Install Kubeflow

This section will guide you through installing Kubeflow alongside Rok, using the rok-deploy tool.

Choose one of the following options to install Kubeflow:

What You’ll Need

Option 1: Install Kubeflow Automatically (preferred)

Choose one of the following options, based on your cloud provider.

Install Kubeflow by following the on-screen instructions on the rok-deploy user interface.

If rok-deploy is not already running, start it with:

root@rok-tools:~# rok-deploy --run-from kubeflow-deploy
../../_images/kubeflow-deploy.png

Proceed to the Summary section.

Rok does not currently support automatic deployment on Azure. Please follow the instructions in the Option 2: Install Kubeflow Manually section to deploy Rok manually.
Rok does not currently support automatic deployment on Google Cloud. Please follow the instructions in the Option 2: Install Kubeflow Manually section to deploy Rok manually.

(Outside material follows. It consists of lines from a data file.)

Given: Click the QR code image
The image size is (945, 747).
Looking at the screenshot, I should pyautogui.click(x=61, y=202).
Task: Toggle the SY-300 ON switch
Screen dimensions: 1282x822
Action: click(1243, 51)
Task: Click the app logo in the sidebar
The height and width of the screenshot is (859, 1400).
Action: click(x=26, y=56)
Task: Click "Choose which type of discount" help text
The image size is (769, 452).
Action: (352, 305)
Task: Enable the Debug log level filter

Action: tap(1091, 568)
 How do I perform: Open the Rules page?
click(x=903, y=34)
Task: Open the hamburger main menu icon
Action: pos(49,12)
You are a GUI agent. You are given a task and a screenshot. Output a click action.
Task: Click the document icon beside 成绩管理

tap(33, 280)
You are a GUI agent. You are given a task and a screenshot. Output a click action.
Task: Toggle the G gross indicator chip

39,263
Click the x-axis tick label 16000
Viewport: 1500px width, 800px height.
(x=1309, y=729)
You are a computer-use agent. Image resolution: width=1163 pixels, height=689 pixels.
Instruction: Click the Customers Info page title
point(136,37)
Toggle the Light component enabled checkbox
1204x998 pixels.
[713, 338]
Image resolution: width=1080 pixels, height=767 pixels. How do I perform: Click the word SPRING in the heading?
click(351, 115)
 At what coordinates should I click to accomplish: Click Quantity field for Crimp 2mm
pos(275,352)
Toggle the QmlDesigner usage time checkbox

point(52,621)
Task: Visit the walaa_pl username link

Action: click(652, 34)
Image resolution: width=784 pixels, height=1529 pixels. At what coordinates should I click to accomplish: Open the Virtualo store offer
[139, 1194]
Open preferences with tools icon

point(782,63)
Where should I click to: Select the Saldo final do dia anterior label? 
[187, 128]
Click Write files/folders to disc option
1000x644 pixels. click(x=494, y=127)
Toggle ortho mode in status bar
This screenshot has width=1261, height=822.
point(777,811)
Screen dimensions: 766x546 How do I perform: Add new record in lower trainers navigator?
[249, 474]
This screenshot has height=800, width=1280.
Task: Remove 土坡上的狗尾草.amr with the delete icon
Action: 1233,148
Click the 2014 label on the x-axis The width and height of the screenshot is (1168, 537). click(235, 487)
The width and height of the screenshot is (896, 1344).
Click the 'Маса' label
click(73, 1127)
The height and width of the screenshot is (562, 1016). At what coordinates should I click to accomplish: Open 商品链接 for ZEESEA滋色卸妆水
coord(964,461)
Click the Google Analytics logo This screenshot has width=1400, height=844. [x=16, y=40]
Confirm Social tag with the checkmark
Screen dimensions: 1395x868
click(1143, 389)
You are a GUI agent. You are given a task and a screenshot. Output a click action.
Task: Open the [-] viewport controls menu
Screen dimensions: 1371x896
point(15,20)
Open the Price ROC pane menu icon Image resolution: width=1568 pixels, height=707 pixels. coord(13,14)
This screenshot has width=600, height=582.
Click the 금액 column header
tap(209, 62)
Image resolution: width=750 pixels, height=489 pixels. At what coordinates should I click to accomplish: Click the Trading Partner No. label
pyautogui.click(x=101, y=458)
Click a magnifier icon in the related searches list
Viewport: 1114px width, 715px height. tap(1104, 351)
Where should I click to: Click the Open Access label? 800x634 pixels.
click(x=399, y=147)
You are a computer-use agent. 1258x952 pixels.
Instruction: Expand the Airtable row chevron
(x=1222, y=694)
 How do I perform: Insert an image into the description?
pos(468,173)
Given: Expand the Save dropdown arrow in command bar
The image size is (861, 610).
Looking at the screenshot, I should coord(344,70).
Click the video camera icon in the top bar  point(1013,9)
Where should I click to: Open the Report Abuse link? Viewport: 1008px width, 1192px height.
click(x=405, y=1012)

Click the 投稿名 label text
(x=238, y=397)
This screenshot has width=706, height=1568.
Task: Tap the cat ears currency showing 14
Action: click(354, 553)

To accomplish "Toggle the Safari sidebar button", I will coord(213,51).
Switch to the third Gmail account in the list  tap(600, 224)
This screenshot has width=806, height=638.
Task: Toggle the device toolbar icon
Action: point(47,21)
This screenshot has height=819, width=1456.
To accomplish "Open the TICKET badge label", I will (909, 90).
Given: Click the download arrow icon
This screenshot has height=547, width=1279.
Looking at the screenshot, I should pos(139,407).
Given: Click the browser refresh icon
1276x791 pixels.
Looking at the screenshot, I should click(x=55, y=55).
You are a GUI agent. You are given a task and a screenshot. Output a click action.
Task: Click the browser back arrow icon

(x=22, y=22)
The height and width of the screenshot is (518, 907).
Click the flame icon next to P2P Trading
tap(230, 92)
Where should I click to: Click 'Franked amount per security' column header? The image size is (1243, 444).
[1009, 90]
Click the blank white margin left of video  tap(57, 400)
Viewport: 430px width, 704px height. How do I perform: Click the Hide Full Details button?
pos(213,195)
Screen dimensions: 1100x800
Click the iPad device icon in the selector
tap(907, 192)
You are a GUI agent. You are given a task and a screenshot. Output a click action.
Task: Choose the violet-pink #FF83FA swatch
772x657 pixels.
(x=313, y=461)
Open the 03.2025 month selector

Option 2: Install Kubeflow Manually

If you want to install Kubeflow manually, follow the instructions below.

Procedure

  1. Go to your GitOps repository, inside your rok-tools management environment:

    root@rok-tools:~# cd ~/ops/deployments
  2. Deploy Kubeflow:

    root@rok-tools:~/ops/deployments# rok-deploy --apply install/kubeflow

    Troubleshooting

    Cannot create resources in user namespaces

    If you have previously uninstalled Kubeflow and are re-applying your existing manifests to reinstall it, it is possible that the namespace resources cannot be applied because the user namespaces do not yet exist. In this case, follow the next steps to apply the profiles before installing Kubeflow so that you can create the namespaces during the deployment.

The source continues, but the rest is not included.